Inside the US v Dicristina Ruling: Separating Fact from Fluff
Last week’s decision in the case of United States v Dicristina declaring poker to be a game of skill has many onlookers rejoicing, expecting the ruling in the Eastern District of New York (EDNY) federal court to suddenly herald a new and wide-open era of poker.
Press releases and stories indicate as much, but while the decision is a victory for poker and for the efforts of the Poker Players Association (PPA) the reality is more muted, and it’s time to separate that reality from the greater perception.
One of the most surprising things about Dicristina is that the case existed at all on the federal level. Defendant Lawrence Dicristina ran a recurring poker game in what has been described as a Staten Island warehouse, only to busted by the feds and charged with violating the Illegal Gambling Business Act (IGBA), the interpretation being that Dicristina’s recurring card game constituted an ongoing business and should thus be prosecuted as such.
The surprising thing is that the feds took the case, rather than handing it off to state or local authorities, since New York has stricter laws at those levels that specifically (whether correct or not) define poker as a form of gambling.
The IGBA and other federal gambling statutes, from the 1961 Wire Act through the 2006 UIGEA, uniformly ignore any mention of the word “poker,” leaving much to be interpreted by enforcement and judicial authorities.
It was into this grey area that the PPA moved when it learned of the Dicristina case. For several years, the PPA has been looking for a chance to move into case law some of the evidence it has compiled that supports the concept that poker is a game of skill, and though it has some elements of chance, it is arguably more skillful over the long run than other games not generally prosecuted as gambling.
The endstory was that the PPA, on behalf of Dicristina, offered better expert testimony than the prosecution’s expert, who mailed in a less rigorous proof of poker as gambling, replete with lack of first-hand knowledge and examples of opinion masquerading as factual analysis.

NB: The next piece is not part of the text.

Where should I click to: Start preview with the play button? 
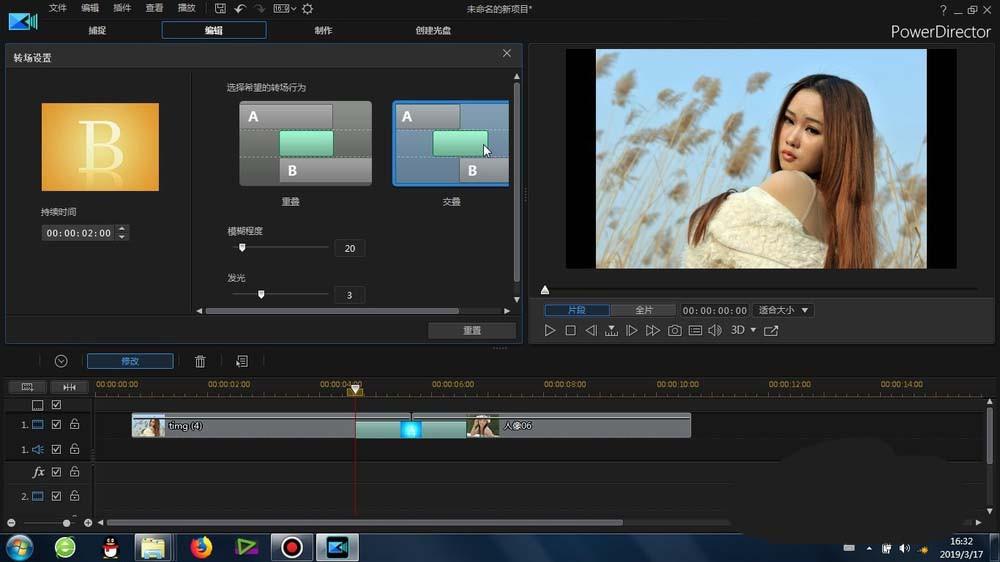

The Dicristina defense caught an even larger break in catching a judge, Jack Weinstein, who was intrigued enough by the case to actually consider the defense arguments seriously, rather than mailing it in the name of serving the public good, as has happened so many times in the past.
Weinstein issued a 120-page decision declaring poker to be a game of skill and therefore not subject to the IGBA, which rendered the federal prosecutors’ efforts moot.
Good news for poker, true enough, and the PPA lost no time in issuing a self-congratulatory press release declaring poker as a game of skill.
All that is fine, but not so fast. First, the Weinstein verdict can always be appealed, and the government has already invested considerable resources in propagating the appearance of poker as an unsavory gambling activity; there’s no reason to expect that anit-poker-minded feds will just curl up into a ball and roll off into the sunset.
The “poker as a skill game” argument was thought to have been won by professional players nearly three decades ago, when Billy Baxter notched his landmark triumph in 1986’s _Baxter v United States case. Baxter fought the IRS and won, and the government’s response for over a quarter century was to pretend the case — and its de facto declaration of poker as a game of skill — simply didn’t exist.
Also of note is that the Dicristina ruling applies only on the federal level, and the federal level might be a losing platform for arguing poker’s skill merits anyway.
While it is true that last year’s disavowal of the Wire Act by DOJ officials regarding its applicability to online poker, when added to this bad news for the IGBA, means the federal government doesn’t really have much to use against various forms of poker games.
The flip side is that gambling has traditionally been a states’ rights issue, and even if the US Congress does somehow succeed in enacting federal regulatory legislation governing, for example, online poker, such legislation is still subject to the whims of each of the 50 states.
Just as each state will be able to exempt itself from any federal regulatory scheme, each state can also choose to define poker and other gambling or pseudo-gambling activities as it chooses, as New York and most states already have.
That’s something the PPA, with its focus on federal lobbying, isn’t likely to tell you. Pro-poker efforts require a favorable legal atmosphere on both the state and federal levels, and the state level is of greater legal importance than the federal one for any state being considered.
That’s why Nevada is in the clear to create its own online-poker networks, and why other states are following. Lawrence Dicristina, as noted both in the Weinstein decision and in several stories published about the case, could still face a state or local prosecution that the PPA’s skill-game argument regarding poker would be powerless to affect.
But the Dicristina case was still a good day for poker, if as much because it drew publicity to the poker-as-a-skill-game concept as anything else. For that, we as poker players should be happy.